Can you turn the material below into a numbered list with the blank lines dropped and the pictures left out?

**Pointing data for screenshots:**

◇ ◇ ◇

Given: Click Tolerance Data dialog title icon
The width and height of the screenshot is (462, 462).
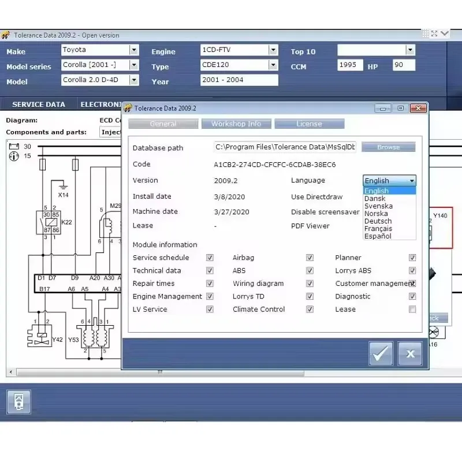Looking at the screenshot, I should click(x=128, y=108).
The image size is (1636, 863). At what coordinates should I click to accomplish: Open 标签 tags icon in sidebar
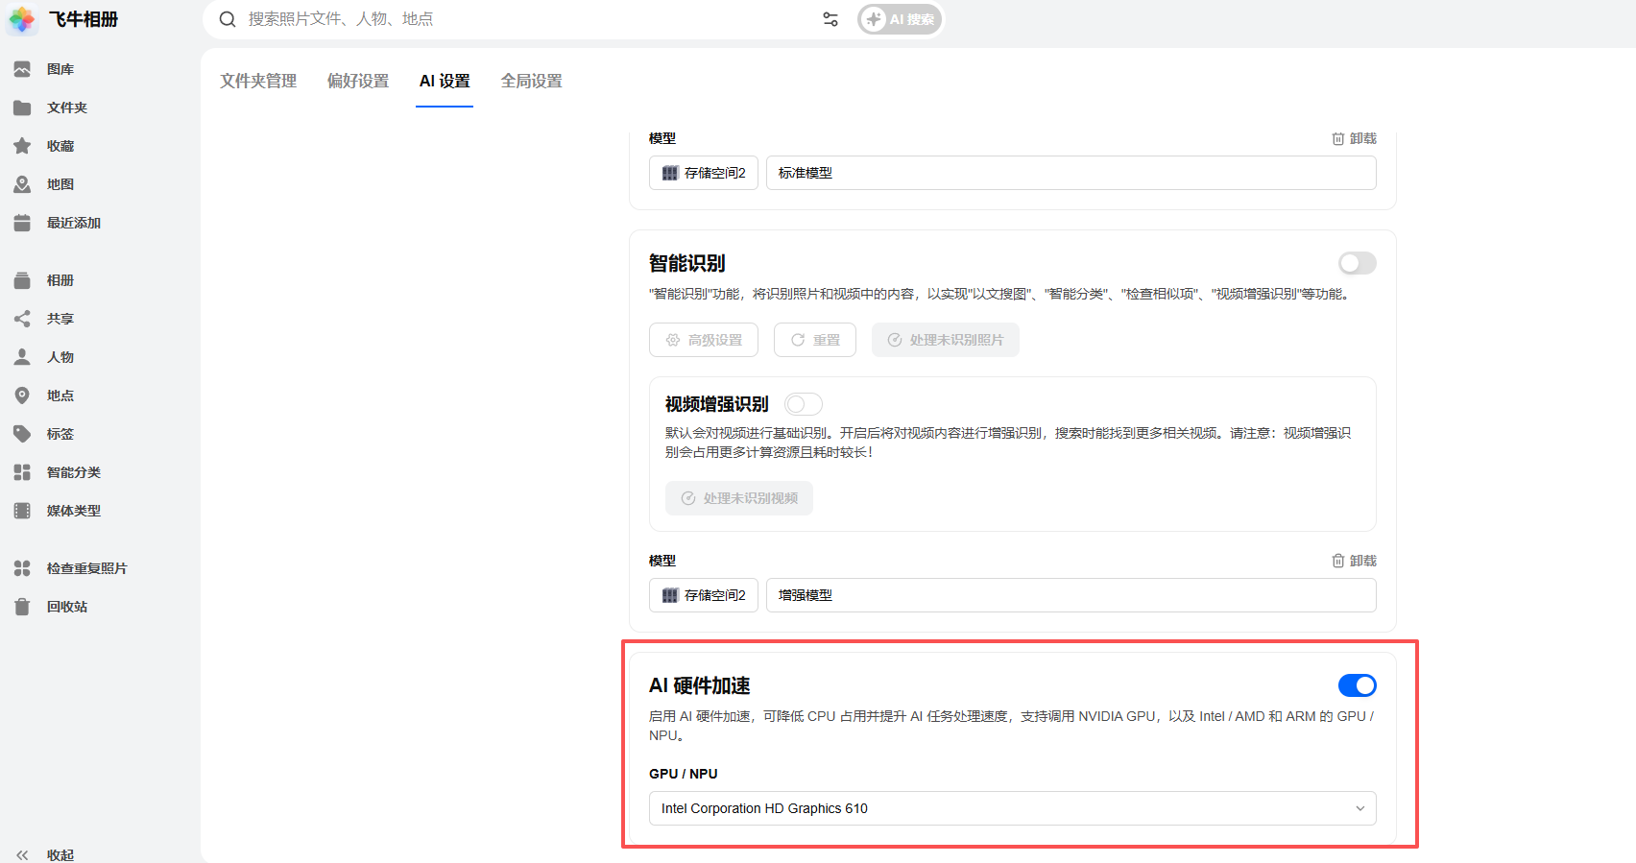[x=22, y=434]
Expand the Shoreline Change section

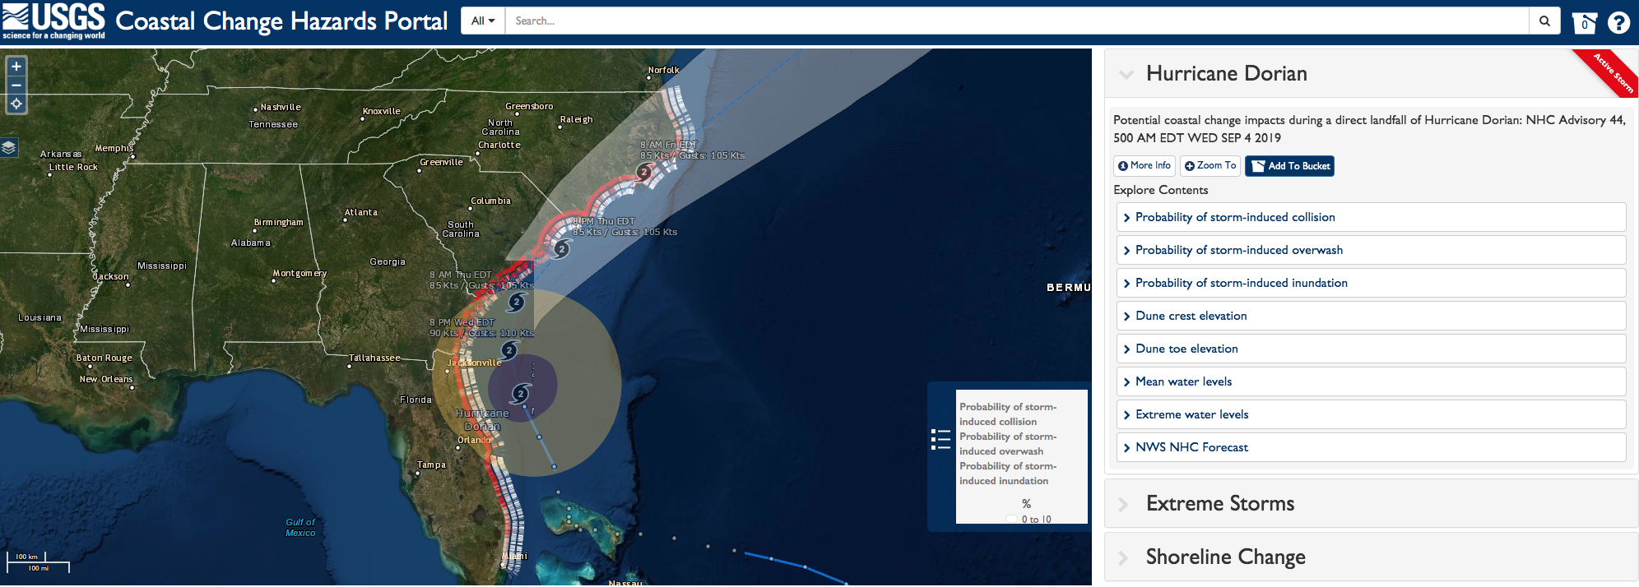pyautogui.click(x=1225, y=557)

◇ ◇ ◇

**FULL ANSWER:**
1. Given: Click Tolerance Data dialog title icon
2. The width and height of the screenshot is (462, 462).
3. Looking at the screenshot, I should click(x=128, y=108).
4. The image size is (1636, 863). At what coordinates should I click to accomplish: Open 标签 tags icon in sidebar
5. [x=22, y=434]
6. Expand the Shoreline Change section
7. pyautogui.click(x=1225, y=557)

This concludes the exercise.